Amerykański przywódca w ostatnich dniach zmodyfikował swoje stanowisko wobec Rosji. 

We wtorek oznajmił, że nałoży nowe sankcje na Rosję za 10 dni, jeśli w tym czasie Moskwa nie zawrze porozumienia o zakończeniu wojny w Ukrainie. Jednocześnie przyznał, że nie wie, jak bardzo sankcje dotkną Rosję. 

Pierwotnie amerykański prezydent wystosował w kierunku Władimira Putina ultimatum, które zakładało, że Rosja ma 50 dni na zawarcie porozumienia z Ukrainą. 

Miedwiediew prowokuje USA? Grozi wojną

Stanowcza reakcja amerykańskiego przywódcy wymierzona w Dmitrija Miedwiediewa jest reakcją na słowa wiceprzewodniczącego Rady Bezpieczeństwa Federacji Rosyjskiej o "grze ultimatów" Donalda Trumpa wobec Kremla. Były prezydent i premier Rosji zasugerował, że taka polityka prezydenta USA może doprowadzić do wojny między mocarstwami.

"Każde nowe ultimatum jest groźbą i krokiem w stronę wojny. Nie pomiędzy Rosją a Ukrainą, ale z jego własnym krajem (USA - red.) - stwierdził Miedwiediew.

Trump ostrzega Miedwiediewa. "Wkracza na bardzo niebezpieczną ścieżkę"

Trump w odpowiedzi na to zamieścił wpis na swojej platformie Truth Social. 

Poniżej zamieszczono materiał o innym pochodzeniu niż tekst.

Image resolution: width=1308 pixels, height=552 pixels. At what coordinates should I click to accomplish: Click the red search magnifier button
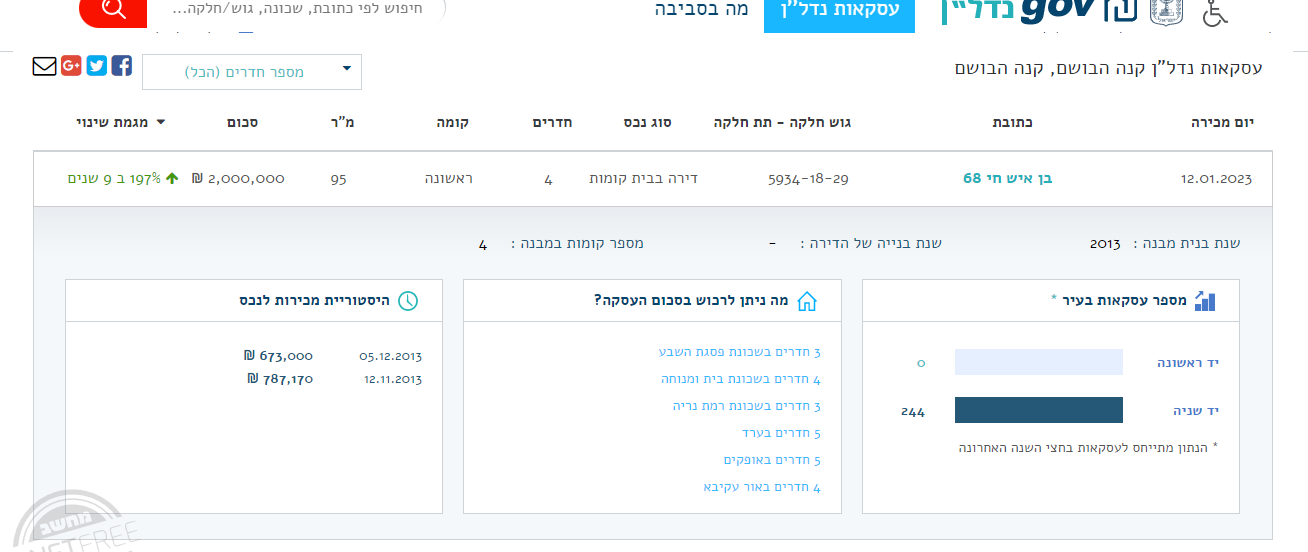point(113,10)
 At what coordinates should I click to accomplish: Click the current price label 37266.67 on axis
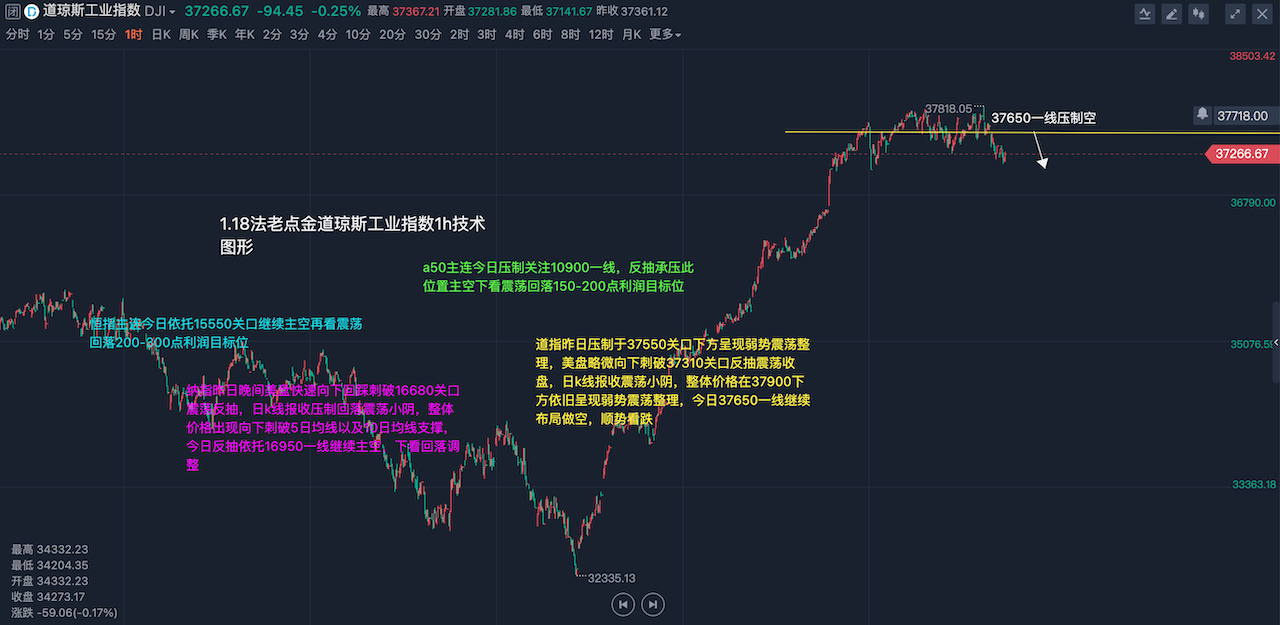(1242, 154)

"Współpraca handlowa Rosji i USA jest niemal żadna. I niech tak pozostanie, a Miedwiediewowi, przegranemu byłemu prezydentowi Rosji, który myśli, że ciągle jest prezydentem, trzeba powiedzieć, żeby uważał na słowa. Wkracza na bardzo niebezpieczną ścieżkę" - napisał.